Nueva York está en confinamiento para frenar el coronavirus. (Foto: Reuters)
Nueva York está en confinamiento para frenar el coronavirus. (Foto: Reuters)

Por: José Gabriel Chueca desde Nueva York

El primer caso de coronavirus en el estado de Nueva York se reportó el primero de marzo. Ya había habido brotes importantes al otro lado del país, pero las noticias no habían producido mayor alarma en la ciudad de Nueva York. A pesar de que el gobernador Andrew M. Cuomo declaró la emergencia el día 7, esto no vino acompañado de indicaciones específicas para la población –se trataba de una medida para liberación de fondos–. La información que circulaba entonces consideraba el coronavirus tan peligroso como una gripe cualquiera y señalaba que el riesgo principal era para las personas mayores. La indicación más repetida era lavarse las manos con la mayor frecuencia posible. Soy profesor de español, trabajo en El Bronx y, para las universidades, el panorama comenzó a cambiar al comienzo de la segunda semana de marzo, cuando se reportaron cien casos de coronavirus en el estado.

En la semana del 8, con sorpresivos anuncios algunas instituciones privadas cancelaron clases presenciales y las migraron al online. Días después, las universidades públicas hicieron lo propio. La última vez que vi a mis estudiantes en persona fue el 10 de marzo. Aunque parezca paradójico, buena parte de los estudiantes de español en NYC son de ascendencia latina. Es un fenómeno con el cual, en Lima, muchas familias migrantes están familiarizadas. Por ejemplo, aquellas familias quechuahablantes que desalentaron a sus hijos en el uso de su lengua para que no tuvieran acentos que complicaran su integración. Hago una pregunta suelta en clase: ¿todos tienen Internet y una buena computadora en sus casas? No todos. Para ese día, los expendedores de alcohol desinfectante para las manos que habían sido instalados en el campus e incluso en estaciones de metro ya solían estar vacíos. Ese día fue también la última vez que tomé el metro desde entonces. Recuerdo la sensación extraña de ese viaje. Yo ya llevaba mascarilla y trataba de recordar no tocarme la cara. Pero lo más raro era la súbita consciencia de que los pasajeros rodeándome apretados a la hora pico podían ser transmisores. Esa sensación, en realidad, ya estaba semanas retrasada: el coronavirus, se sabe ahora, estaba en la ciudad desde mediados de febrero.
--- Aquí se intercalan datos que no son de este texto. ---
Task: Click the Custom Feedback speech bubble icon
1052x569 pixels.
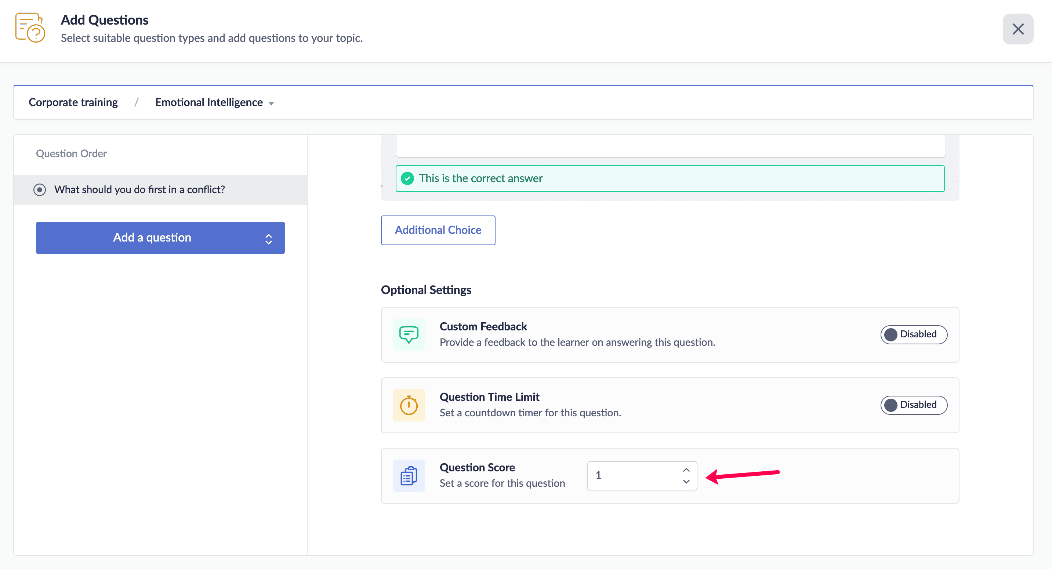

Desde entonces, para instituciones educativas, estudiantes y profesores fue un nuevo aprendizaje acelerado que no ha estado exento de ansiedad, pero tampoco de trabajo en equipo y colaboración desinteresada. En las primeras reuniones online, buena parte del tiempo se iba en ajustar micrófonos y cámaras, en explicar y familiarizarse con las plataformas virtuales y en corregir los propios clics equivocados. A pesar de todo, como me dijo un estudiante, “sobrevivimos” a la primera clase.

La ayuda privada y estatal se hizo presente: los editores de material online facilitaron accesos más amplios, las empresas de Internet ofrecieron servicios especiales para familias con hijos, las empresas de teléfonos levantaron las restricciones de datos para que los celulares pudieran funcionar como puntos de conexión a la red, se organizó un sistema de préstamo de laptops para estudiantes y profesores. Las clases online produjeron nuevos retos y también han dado agradables sorpresas, como la participación de estudiantes que antes casi no lo hacían. Internet parece liberar ciertas presiones en determinados estudiantes, aunque desde luego no es el aprendizaje presencial prometido en un principio que otros exigen.

Pero la situación está lejos de ser fácil. Recientemente el alcalde Bill De Blasio ha declarado lo que los datos ya venían anunciando: las poblaciones más afectadas de la ciudad son las de bajos ingresos, especialmente la afroamericana y la latina, las cuales se concentran en los distritos de El Bronx y Queens. Específicamente, un tercio de los fallecidos en la ciudad son hispanos.

Mi esposa y yo seguimos trabajando desde casa. Tenemos el privilegio de poder mantener la cuarentena. Muchos hispanos de El Bronx y de Queens tienen que trabajar fuera de casa. Mientras que las calles de Manhattan están despejadas como lo estarían al amanecer, en esos distritos sigue habiendo mucha circulación. Son los que trabajan en tiendas de comida, almacenes, restaurantes y otras actividades declaradas esenciales. Ellos además deben usar el metro, el cual ha reducido su servicio porque sus operadores también están enfermando. Por eso el metro puede ir muy lleno. En la ciudad de los rascacielos, el corazón financiero del mundo, el ciudadano promedio vive arañando la quincena y muchos, especialmente latinos inmigrantes, viven con el día. Y ahora esta diferencia se materializa de la peor manera.